Even if we look at the latest manifesto, the UPP promised that divestment would “propel a quantum leap to the economic democracy by divesting to the broad masses of Antiguans those activities of the state that are best operated as private sector entities.”
We know that due diligence is under way, so the story has not been told, but nowhere in the din have we heard of a decided thrust to empower citizens and residents. What we have heard is some back-pedalling from an initial pronouncement that 75 per cent of the shares would be allocated to international and/or regional entities.
Since, according to what we’ve heard lately, the UPP has a burning desire to fulfill manifesto promises, we think it is appropriate and timely to ask, on behalf of the people, the status of the Unemployment Relief Programme that will pay laid-off workers up to 60 per cent of their salaries for up to three months.
We’re wondering also about the progress on the National Commission on Law and Order.
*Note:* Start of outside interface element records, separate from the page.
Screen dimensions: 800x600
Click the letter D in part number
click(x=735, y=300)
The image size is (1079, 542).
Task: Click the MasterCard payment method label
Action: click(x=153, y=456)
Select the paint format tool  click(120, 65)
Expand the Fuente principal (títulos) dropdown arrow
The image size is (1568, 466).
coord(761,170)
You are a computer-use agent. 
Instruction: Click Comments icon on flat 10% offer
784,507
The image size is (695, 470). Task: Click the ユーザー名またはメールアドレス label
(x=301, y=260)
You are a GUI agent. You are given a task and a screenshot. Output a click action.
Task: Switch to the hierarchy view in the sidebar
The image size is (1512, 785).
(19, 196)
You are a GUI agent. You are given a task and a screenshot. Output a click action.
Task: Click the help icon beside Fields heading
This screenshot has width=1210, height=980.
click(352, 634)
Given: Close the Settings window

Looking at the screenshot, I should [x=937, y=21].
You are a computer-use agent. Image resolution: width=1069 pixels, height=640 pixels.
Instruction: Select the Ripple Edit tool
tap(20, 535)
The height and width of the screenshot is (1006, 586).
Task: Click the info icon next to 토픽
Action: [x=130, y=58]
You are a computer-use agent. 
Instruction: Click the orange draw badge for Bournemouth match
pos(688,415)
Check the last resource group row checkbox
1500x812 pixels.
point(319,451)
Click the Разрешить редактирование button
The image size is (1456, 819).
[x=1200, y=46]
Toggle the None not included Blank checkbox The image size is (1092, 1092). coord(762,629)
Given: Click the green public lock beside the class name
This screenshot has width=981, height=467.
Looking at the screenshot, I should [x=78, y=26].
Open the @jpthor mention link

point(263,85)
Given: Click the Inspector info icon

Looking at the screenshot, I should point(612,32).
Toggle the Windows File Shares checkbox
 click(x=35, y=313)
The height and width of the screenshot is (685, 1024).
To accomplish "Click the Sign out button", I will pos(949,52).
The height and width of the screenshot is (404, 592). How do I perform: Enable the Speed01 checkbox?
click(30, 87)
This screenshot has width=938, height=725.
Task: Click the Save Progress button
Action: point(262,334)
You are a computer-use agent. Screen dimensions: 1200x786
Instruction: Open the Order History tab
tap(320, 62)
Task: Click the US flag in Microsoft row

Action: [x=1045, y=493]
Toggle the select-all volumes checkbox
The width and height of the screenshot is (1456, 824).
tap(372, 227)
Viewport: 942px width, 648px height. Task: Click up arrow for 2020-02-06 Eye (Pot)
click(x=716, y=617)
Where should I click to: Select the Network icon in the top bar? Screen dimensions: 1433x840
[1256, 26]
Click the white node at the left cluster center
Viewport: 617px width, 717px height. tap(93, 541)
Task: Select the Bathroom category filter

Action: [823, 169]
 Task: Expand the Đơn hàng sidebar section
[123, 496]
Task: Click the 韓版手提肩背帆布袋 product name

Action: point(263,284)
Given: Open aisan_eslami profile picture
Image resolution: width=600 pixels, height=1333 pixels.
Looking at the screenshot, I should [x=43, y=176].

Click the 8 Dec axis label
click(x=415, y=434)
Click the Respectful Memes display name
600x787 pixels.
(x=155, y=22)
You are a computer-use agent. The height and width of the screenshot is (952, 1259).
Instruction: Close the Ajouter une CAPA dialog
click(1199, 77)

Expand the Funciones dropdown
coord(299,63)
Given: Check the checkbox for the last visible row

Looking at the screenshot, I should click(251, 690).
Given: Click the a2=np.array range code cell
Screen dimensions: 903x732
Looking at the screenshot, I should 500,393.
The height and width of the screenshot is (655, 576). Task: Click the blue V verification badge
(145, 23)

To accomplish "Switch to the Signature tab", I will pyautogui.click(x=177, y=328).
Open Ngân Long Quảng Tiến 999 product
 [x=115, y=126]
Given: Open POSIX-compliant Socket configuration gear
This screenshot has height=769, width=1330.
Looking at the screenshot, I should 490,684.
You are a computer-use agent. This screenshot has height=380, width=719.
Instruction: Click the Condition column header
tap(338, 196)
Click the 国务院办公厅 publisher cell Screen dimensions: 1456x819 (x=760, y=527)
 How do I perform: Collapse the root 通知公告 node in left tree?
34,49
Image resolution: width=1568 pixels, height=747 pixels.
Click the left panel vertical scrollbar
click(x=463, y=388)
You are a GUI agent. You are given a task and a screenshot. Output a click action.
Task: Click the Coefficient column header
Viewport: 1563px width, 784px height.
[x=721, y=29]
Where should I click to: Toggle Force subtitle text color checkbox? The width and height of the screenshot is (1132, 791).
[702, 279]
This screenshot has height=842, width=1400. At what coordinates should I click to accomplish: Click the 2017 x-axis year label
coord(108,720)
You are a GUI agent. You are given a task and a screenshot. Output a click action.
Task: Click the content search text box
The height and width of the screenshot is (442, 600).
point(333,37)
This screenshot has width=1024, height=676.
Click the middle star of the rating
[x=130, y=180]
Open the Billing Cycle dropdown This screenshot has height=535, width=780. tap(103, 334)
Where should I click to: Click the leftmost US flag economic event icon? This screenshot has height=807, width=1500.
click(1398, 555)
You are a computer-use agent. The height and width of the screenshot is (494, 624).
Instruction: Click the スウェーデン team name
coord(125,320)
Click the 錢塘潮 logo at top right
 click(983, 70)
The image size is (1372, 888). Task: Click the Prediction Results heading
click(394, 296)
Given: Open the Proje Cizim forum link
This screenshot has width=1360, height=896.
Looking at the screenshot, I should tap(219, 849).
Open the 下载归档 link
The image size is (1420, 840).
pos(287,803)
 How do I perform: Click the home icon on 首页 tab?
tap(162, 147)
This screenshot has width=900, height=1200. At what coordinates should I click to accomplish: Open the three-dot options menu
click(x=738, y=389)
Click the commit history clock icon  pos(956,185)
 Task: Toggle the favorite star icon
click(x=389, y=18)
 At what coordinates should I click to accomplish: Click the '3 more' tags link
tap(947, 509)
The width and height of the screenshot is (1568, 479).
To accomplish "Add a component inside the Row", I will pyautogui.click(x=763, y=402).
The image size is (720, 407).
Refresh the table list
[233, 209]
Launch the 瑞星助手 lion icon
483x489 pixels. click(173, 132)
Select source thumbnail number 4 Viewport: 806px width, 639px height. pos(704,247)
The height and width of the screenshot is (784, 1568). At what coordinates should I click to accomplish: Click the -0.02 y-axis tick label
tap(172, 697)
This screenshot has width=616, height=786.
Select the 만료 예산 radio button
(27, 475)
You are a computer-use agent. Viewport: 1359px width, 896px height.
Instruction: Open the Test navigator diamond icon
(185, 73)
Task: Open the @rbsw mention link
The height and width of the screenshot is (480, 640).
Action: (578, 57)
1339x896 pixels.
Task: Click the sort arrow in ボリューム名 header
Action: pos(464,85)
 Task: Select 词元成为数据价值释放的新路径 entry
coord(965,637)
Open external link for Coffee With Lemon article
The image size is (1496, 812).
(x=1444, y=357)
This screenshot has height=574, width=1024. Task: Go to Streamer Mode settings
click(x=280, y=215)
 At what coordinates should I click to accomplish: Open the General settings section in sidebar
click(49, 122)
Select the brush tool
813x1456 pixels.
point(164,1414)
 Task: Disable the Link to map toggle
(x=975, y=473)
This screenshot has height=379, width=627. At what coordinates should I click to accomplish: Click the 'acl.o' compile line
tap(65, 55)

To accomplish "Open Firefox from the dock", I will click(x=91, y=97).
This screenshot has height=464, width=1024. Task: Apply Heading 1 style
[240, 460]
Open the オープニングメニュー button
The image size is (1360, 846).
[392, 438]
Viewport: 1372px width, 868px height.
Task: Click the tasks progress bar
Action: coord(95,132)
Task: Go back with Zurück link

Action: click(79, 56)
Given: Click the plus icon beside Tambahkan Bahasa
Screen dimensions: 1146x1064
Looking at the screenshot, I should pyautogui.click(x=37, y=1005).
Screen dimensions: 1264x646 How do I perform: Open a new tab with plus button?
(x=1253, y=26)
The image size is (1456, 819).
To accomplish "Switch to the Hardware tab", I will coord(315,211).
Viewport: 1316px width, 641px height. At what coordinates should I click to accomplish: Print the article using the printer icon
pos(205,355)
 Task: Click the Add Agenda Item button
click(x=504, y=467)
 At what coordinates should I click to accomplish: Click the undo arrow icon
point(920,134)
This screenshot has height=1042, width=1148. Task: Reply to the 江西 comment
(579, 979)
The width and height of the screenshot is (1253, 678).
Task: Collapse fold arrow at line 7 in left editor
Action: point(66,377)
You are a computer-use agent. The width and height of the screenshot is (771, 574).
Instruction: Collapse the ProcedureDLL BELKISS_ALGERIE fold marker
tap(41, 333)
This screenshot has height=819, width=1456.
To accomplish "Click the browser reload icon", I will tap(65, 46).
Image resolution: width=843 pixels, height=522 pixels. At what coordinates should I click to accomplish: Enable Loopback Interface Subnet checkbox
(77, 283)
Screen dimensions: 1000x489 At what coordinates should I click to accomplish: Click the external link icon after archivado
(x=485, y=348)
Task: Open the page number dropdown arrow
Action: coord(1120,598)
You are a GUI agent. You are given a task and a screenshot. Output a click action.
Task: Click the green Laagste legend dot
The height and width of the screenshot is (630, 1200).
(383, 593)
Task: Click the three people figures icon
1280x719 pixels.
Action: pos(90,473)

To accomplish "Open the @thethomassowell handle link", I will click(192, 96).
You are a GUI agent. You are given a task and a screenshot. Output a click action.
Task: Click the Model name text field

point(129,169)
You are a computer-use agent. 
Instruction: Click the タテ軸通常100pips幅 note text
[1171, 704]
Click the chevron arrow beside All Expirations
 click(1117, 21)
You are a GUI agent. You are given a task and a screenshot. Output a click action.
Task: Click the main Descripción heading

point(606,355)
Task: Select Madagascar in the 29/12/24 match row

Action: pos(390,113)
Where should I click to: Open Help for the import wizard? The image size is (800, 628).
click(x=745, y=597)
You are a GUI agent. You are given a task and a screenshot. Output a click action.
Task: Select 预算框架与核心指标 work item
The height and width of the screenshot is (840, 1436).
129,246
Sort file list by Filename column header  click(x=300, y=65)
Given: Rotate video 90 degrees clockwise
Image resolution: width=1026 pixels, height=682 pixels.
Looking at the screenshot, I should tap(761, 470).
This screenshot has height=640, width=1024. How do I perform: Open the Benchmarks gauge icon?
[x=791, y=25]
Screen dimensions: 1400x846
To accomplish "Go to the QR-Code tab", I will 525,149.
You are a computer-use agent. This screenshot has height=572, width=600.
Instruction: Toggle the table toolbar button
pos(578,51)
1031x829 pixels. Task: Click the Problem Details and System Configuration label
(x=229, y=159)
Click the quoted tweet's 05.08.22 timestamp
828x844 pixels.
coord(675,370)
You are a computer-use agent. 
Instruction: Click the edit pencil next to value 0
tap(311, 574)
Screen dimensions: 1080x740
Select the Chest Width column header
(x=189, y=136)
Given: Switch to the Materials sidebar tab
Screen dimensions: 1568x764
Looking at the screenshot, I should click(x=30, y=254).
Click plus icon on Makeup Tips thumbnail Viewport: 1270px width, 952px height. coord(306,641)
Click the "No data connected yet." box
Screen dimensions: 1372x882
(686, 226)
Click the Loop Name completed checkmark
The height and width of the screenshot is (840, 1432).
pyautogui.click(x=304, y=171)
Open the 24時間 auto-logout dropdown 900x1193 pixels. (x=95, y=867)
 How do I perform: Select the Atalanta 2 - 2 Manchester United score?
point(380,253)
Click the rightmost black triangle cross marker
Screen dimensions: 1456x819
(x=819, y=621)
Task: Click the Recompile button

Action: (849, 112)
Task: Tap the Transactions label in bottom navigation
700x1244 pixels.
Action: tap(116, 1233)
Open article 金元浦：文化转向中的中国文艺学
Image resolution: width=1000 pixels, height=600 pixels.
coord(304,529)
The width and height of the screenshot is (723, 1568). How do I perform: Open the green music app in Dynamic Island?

The manifesto promised “the National Commission on Law and Order will assist the government in achieving civil peace and harmony, cultural renewal and social cohesion.” Where is it?
We are also waiting to see movement on the Victims of Crime Bill of Rights and the transformation of the “capital city,” to include, according to the manifesto, pedestrian-only zones, the completion of the multi-storey car park, CCTV units in St John’s, incentives for property owners to maintain their structures or demolish them, urban beautification and more.
We would also love to hear the plan to establish administrative and cultural centres in each parish.
And while we are at it, we are certain that the young people of the nation want to hear about the National Youth Service where they can earn skills, stipends and education credits.
We could go on about myriad other promises, but we’ll stop here to note that we understand that Rome wasn’t built in a day. But we also want to point out to the spokespersons and speech writers that voters do not support a party on the basis of their manifestos only and that some people vote for a party in spite of their manifestos.
True, the majority gave the UPP the mandate to run the country; and, true, the leaders need to be confident enough to make decisions without having to get consensus for every pan that will knock.
But it was the UPP that introduced terms like “people first,” and “participatory democracy” into our lexicon. It was the UPP that raised our expectations and it is the UPP that prides itself on holding consultations. So they can’t come when they like and when they choose, with odium and arrogance, to tell the people to check the manifesto.
Because one thing is certain, if the new modus operandi of the UPP is to throw the manifesto at the electorate, then government better be prepared to be graded by it and to have it thrown right back at them.